Hello

Dear Adele,

Hello, it’s me. I love your song, but mostly because your voice is amazing.  As for the lyrics, I’d like to share some of the tough lessons I have learned about love and relationships reflected in your song…My hope is that they might help you understand some things that might be make it easier to let go of this pain that you are focused on in your song. Pain that is apparently, very old.

I was wondering if after all these years you’d like to meet to go over everything“…If this person wanted to meet to go over everything, they would have responded to your previous attempts…any one of the thousand of them.

They say that time’s supposed to heal ya but I ain’t done much healing“… It’s true time will help you heal, but, you have to do the work. Healing doesn’t happen automatically.  It isn’t your ex’s responsibility to heal you. It isn’t even your therapists. It’s yours.

Hello, can you hear me”… If I were this person, I’d be asking you the same question. Silence is a message.

I’m in California dreaming about who we used to be
Who we used to be isn’t going to result in moving beyond this place you are stuck. If you are still who you were, that may have been a contributing factor to your lack of healing.

There’s such a difference between us and a million miles” That might be intentional.  You seem like  you might have a habit of conflating things. In addition, it seems like boundaries might be an issue.  It seems like a million miles isn’t quite enough.

I must have called a thousand times“…You probably should have stopped at about 10.

To tell you I’m sorry for everything that I’ve done“… Like the thousand messages and phone calls? Sometimes, consequences of our actions hurt.  The people you hurt do not have a responsibility to absolve you of your guilt nor do they owe you the privilege of an apology.  Also, are you aware of what you are currently doing that might be problematic?
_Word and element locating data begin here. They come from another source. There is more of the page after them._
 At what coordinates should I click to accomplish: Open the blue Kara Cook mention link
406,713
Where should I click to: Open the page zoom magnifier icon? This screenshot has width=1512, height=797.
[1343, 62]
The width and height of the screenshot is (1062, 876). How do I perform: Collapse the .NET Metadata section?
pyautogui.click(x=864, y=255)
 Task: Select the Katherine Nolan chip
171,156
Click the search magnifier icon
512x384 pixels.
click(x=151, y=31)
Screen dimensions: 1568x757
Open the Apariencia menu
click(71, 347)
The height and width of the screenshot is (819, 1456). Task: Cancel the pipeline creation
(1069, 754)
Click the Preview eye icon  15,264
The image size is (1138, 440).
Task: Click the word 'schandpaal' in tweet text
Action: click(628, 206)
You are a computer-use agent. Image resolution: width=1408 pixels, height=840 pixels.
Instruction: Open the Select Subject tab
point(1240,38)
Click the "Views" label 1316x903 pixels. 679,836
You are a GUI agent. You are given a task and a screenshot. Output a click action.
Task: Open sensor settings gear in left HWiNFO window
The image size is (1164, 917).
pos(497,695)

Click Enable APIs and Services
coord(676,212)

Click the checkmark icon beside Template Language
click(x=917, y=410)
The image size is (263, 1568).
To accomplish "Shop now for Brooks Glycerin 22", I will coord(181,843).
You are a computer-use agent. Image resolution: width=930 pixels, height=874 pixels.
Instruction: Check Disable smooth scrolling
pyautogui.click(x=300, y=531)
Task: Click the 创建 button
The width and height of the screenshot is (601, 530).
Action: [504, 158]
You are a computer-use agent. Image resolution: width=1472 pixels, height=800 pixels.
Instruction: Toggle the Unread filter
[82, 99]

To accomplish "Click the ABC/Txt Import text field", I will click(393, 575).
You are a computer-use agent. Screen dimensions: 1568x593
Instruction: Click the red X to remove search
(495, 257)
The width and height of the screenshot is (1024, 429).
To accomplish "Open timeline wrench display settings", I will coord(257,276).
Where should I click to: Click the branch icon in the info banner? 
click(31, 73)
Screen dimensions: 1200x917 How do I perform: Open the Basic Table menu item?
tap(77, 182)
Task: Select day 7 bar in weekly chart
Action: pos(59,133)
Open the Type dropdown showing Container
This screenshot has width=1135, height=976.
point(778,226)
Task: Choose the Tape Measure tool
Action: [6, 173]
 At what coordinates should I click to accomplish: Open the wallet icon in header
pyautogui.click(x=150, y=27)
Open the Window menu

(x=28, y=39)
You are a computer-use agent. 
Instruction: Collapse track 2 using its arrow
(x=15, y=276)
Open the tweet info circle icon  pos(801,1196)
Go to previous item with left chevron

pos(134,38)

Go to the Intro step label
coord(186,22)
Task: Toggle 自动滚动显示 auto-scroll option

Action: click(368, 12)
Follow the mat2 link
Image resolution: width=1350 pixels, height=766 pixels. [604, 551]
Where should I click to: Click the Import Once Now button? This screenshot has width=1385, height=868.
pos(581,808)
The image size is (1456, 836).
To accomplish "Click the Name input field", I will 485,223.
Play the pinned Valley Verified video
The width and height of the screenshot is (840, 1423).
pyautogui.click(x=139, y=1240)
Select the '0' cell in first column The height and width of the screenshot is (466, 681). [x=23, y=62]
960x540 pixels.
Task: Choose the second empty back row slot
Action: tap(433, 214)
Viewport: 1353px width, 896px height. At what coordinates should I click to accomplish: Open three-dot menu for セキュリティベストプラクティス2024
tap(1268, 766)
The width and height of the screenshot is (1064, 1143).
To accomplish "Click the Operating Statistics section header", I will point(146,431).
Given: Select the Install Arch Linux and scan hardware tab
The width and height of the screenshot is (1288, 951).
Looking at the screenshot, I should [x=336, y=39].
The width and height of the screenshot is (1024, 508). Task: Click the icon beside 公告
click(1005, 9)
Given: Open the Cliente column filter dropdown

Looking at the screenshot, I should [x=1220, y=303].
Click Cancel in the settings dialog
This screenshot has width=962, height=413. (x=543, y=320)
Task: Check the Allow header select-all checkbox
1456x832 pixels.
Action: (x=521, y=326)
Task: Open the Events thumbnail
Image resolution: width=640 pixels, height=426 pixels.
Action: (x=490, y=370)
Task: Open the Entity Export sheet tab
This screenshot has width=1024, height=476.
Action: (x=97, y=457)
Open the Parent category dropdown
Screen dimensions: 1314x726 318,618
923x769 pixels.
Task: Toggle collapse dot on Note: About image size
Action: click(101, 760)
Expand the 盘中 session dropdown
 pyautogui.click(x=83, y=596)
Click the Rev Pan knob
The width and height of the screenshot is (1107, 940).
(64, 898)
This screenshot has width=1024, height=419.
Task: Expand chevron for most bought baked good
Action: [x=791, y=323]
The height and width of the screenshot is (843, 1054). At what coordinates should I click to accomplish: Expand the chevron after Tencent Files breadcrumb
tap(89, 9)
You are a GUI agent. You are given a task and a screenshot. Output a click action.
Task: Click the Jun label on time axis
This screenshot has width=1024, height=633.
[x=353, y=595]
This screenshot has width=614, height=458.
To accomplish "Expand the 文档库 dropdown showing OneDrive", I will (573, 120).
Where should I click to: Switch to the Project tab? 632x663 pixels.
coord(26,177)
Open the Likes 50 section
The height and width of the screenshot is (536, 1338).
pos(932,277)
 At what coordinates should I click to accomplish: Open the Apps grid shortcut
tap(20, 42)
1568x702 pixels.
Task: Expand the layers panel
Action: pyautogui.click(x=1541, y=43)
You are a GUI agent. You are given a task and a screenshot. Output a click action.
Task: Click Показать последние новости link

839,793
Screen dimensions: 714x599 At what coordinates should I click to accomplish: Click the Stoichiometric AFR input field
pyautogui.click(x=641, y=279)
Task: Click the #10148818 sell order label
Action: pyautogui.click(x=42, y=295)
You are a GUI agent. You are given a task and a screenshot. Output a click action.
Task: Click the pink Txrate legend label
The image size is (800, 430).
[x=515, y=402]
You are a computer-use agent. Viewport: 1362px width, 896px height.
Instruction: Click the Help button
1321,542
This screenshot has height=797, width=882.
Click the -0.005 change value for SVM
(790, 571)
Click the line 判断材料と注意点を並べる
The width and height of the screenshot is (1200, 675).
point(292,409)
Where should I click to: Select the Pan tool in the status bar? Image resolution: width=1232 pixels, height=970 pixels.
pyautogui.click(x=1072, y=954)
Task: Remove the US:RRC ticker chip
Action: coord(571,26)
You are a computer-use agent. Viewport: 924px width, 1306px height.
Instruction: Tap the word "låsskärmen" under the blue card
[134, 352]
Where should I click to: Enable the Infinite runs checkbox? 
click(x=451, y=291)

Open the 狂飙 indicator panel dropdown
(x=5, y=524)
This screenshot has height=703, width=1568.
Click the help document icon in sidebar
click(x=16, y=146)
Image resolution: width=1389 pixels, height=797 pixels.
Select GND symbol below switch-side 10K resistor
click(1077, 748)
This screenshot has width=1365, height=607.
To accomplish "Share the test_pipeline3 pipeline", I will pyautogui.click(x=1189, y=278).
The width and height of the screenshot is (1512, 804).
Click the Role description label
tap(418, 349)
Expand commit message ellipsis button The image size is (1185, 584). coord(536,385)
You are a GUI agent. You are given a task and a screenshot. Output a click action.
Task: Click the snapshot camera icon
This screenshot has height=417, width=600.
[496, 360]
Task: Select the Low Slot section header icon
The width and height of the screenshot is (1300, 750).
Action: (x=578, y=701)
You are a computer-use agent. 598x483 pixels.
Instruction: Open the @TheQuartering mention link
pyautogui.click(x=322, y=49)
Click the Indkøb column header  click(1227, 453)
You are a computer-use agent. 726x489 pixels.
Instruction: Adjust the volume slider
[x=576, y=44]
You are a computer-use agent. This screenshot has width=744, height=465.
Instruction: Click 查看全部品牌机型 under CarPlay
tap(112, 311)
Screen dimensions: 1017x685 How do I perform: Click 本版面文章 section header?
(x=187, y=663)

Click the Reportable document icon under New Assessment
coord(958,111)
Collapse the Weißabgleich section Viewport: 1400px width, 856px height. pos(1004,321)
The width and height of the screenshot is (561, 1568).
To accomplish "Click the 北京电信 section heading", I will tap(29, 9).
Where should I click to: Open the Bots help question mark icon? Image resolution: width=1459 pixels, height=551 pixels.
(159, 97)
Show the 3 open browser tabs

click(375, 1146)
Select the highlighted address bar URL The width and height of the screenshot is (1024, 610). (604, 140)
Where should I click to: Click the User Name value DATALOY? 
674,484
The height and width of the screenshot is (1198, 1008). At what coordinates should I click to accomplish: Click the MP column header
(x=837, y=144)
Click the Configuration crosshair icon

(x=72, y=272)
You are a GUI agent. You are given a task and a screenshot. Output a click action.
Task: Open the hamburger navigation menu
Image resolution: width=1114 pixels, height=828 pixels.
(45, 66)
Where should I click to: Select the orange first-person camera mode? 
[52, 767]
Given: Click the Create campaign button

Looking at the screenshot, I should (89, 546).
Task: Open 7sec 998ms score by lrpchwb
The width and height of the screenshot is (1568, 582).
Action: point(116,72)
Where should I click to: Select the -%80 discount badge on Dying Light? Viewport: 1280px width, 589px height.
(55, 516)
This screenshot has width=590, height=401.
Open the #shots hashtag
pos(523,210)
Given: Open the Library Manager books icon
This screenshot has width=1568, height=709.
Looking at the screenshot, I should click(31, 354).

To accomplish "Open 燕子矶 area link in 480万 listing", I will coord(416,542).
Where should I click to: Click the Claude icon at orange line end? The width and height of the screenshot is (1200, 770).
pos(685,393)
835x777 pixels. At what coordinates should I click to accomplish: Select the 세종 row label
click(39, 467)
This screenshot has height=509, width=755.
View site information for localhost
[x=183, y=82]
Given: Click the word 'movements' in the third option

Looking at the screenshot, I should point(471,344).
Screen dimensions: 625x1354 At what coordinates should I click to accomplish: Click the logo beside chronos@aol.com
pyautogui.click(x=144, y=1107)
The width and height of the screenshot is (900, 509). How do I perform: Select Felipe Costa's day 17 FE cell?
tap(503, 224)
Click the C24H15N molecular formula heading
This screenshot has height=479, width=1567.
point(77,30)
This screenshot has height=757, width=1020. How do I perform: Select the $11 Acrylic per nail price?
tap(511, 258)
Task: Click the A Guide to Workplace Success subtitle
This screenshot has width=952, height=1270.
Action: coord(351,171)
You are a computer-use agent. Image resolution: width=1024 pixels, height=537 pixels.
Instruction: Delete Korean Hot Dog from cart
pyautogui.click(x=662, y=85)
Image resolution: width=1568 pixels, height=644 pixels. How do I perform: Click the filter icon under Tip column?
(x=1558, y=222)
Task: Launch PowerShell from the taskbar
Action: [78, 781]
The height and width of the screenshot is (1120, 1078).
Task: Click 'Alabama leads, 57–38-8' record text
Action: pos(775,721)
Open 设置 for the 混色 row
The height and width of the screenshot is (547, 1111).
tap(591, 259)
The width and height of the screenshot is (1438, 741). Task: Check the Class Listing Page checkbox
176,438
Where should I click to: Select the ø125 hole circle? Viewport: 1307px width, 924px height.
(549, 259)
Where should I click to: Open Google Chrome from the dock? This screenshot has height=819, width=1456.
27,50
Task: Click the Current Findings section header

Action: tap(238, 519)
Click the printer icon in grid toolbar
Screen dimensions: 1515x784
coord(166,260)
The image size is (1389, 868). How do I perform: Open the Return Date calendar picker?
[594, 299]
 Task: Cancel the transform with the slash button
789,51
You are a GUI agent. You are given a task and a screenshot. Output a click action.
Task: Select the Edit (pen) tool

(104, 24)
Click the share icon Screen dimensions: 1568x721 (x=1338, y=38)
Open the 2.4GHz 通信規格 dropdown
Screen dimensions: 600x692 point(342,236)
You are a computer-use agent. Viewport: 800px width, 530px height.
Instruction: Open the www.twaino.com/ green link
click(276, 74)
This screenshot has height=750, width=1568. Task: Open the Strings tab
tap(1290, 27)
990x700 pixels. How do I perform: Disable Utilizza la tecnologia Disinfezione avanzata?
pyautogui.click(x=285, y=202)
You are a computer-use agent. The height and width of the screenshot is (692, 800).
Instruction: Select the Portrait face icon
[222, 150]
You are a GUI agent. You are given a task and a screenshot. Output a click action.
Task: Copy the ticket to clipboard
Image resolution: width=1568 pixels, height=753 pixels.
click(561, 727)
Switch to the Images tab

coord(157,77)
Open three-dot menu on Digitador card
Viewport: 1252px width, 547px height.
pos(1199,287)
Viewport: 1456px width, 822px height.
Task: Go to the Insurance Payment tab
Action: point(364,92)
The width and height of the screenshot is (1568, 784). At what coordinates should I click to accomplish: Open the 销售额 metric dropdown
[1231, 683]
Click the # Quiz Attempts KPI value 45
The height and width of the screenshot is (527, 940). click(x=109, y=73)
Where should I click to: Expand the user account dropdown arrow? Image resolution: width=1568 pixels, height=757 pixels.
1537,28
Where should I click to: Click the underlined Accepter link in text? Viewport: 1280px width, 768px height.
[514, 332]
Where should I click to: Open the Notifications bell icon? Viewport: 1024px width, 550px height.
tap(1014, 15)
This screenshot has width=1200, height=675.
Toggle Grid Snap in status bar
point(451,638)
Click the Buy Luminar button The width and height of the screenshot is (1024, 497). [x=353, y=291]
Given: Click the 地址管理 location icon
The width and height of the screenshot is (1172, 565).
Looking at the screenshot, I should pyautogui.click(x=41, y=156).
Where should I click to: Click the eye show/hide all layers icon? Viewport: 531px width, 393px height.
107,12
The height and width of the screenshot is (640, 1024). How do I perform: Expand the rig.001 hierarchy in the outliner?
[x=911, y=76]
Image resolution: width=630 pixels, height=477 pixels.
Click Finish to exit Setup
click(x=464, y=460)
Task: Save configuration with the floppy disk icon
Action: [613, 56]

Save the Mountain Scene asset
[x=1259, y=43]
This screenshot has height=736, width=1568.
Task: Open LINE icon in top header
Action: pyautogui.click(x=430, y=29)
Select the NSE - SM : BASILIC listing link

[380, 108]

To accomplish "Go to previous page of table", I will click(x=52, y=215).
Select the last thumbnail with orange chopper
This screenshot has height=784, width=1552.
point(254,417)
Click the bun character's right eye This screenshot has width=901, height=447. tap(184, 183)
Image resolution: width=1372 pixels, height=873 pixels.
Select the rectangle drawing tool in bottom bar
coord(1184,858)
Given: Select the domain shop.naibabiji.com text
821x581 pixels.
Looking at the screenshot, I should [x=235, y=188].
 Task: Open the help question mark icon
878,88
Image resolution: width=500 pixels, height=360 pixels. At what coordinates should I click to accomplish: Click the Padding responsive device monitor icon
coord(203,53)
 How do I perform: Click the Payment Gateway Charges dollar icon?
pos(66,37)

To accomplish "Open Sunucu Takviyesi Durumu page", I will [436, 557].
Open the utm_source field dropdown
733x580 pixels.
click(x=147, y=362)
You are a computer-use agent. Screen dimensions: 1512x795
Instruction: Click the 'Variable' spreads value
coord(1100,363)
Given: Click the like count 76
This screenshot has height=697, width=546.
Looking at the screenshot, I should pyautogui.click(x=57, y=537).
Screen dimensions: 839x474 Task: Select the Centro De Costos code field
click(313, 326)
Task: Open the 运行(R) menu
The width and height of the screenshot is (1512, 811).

“But when I call you never seem to be home”…Okay, for real?  Are you serious right now?  If you have called someone 1000 times and they haven’t returned your call, then they have said all they are interested in saying. You are deluding yourself to think one more call might do the trick.

At least I can say that I’ve tried you tell you I’m sorry for breaking your heart“…When relationships end, you don’t always get to say your sorry.  It is a painful truth that sometimes, people disappear without the closure you would like.  To hold onto that for years does you no favors.

But it don’t matter it clearly doesn’t tear you apart anymore” This sounds a bit passive aggressive to assume that you know what is going on in your ex’s life…especially given the lack of communication in the years since.  Also, is it wrong that someone moved on from you after you broke their heart? Were they supposed to live in suspended animation after your relationship ended? Is that what you did?

It’s so typical of me to talk about myself I’m sorry” If you knew this was a problem years ago and still haven’t done anything about it, that might also be something you might want to look at.  Maybe if you did some listening, some doors and windows to new perspectives might open.

It’s no secret that the both of us are running out of time” It seems like your time together ran out a long time ago.  What is clear from the lyrics in this song is that your time together is long gone.  What time you are running out of is the time to find new love.

In conclusion Adele,  I think you have a great opportunity for growth. With some introspection and shifts in perspective, you might find happiness in love and the person you are obsessing over might find some peace. The choice is yours.